:: Source excerpt

Tim Suermondt: "Poetry Ought to Include Just About Everything" - An Interview About Poetic Craft
I met Tim Suermondt at the inaugural Sewanee Writers’ Conference in 1991. His humor, warmth and strength helped me to cope with the life-shaking experience of immersing myself among poets and writers for two weeks in the remote mountains of east Tennessee. He encouraged me greatly in my fledgling poetic efforts, and we corresponded for years by what is now known as “snail-mail,” and lately by the e variety.
We also saw each other at a later Indiana Writers’ Conference, and we have frequently met on my trips to New York City, including an ill-fated journey in which I tried out for a job with The New York Times. A rabid Mets fan, he lives in Queens and is an expert user of the subways, often giving readings in New York. I am looking forward to meeting his lady friend, Pui Yin Wong, herself an outstanding poet.

::::

• Your tasks
(a) Repeat the passage of the Tim Suermondt interview that runs from "We also saw" up to and including "an outstanding poet.".
(b) Carry on the Tim Suermondt interview from the point where it stops.

:: Stored rows

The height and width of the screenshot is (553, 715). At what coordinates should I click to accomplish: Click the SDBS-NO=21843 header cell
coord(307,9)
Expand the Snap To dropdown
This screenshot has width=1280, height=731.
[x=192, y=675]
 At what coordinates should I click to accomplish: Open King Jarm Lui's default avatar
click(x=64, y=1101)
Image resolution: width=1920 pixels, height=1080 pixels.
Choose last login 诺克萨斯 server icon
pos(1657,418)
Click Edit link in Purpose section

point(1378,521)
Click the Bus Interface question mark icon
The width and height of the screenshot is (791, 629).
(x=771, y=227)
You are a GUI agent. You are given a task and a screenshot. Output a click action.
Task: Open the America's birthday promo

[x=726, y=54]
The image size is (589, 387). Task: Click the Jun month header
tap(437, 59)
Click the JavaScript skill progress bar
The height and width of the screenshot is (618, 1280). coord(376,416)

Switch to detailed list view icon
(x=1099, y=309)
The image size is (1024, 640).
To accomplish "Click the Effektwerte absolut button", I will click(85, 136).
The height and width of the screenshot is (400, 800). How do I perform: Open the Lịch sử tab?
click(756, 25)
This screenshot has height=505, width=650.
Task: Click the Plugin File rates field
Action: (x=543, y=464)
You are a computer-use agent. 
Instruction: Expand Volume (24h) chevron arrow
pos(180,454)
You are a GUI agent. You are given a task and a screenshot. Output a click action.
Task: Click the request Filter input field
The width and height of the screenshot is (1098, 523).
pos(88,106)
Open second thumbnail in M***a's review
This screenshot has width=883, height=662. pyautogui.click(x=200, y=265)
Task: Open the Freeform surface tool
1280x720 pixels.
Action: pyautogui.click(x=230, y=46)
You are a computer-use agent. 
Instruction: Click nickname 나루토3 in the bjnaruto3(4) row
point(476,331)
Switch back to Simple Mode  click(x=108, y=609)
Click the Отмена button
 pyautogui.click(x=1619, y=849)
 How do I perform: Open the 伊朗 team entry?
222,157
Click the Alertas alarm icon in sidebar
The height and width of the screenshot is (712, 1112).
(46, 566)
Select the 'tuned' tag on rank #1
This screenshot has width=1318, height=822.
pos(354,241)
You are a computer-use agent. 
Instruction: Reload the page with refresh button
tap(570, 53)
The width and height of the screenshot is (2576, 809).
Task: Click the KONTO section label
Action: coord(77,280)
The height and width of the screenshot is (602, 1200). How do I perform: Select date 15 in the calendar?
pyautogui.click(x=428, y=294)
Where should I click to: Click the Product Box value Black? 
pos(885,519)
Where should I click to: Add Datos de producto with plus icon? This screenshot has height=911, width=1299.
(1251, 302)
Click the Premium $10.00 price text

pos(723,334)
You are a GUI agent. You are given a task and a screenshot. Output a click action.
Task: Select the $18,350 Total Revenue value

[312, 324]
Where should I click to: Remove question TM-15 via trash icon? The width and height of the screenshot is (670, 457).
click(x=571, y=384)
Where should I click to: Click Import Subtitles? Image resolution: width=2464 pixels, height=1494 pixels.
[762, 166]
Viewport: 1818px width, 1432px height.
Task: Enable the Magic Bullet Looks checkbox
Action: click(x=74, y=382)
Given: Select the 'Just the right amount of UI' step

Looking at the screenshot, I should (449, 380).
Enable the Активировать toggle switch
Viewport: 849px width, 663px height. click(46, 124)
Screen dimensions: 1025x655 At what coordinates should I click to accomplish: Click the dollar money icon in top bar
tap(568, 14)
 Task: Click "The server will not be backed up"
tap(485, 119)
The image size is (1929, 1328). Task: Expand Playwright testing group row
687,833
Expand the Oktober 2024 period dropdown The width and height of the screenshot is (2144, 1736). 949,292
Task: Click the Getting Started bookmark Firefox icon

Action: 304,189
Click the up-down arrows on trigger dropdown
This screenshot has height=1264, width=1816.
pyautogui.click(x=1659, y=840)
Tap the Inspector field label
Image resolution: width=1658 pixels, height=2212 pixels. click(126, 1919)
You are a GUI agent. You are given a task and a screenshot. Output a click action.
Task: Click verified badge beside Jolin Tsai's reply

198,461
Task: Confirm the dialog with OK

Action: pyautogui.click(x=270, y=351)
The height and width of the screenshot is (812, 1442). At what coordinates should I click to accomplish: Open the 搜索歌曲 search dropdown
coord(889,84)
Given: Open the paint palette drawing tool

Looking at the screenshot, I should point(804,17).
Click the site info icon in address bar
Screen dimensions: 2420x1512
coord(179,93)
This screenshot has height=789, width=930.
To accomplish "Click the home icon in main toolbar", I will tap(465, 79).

::::

• Answers by task
(a)
We also saw each other at a later Indiana Writers’ Conference, and we have frequently met on my trips to New York City, including an ill-fated journey in which I tried out for a job with The New York Times. A rabid Mets fan, he lives in Queens and is an expert user of the subways, often giving readings in New York. I am looking forward to meeting his lady friend, Pui Yin Wong, herself an outstanding poet.

(b)
One of my favorite early poems of Tim’s describes the funeral of a magician and how members of his guild pay homage to the deceased master. To me, Tim is a magician of language, conjuring mysterious, striking, beautiful poems from what appear to be simple words. I’m glad that he’s the first poet in this interview series.
– Louis Mayeux
Here are Tim’s autobiographical notes: “My first full-length book of poems “TRYING TO HELP THE ELEPHANT MAN DANCE” came out last August from Backwaters Press. I have two chapbooks and have been published in many magazines and online, including: Poetry, The Georgia Review, Poetry Northwest, Bellevue Literary Review, The Southern Poetry Review, Atlanta Review, River Styx, Barrow Street, Cortland Review, Painted Bride Quarterly, Poets & Writers online and Blackbird.
I’ve had poems in two anthologies that I’m particularly proud to be in: “Poetry After 9/11: An Anthology of New York Poets” ( Melville House Publications, 2002 ) and “Visiting Walt” ( a Whitman anthology, University of Iowa Press, 2003 ). I just ended a 17-year run as a partner at Stonebridge Associates, a headhunting firm for stockbrokers.
For those unfamiliar with Tim’s work, here’s his fine poem on Walt Whitman’s Civil War service. The poem was published in Poetry magazine.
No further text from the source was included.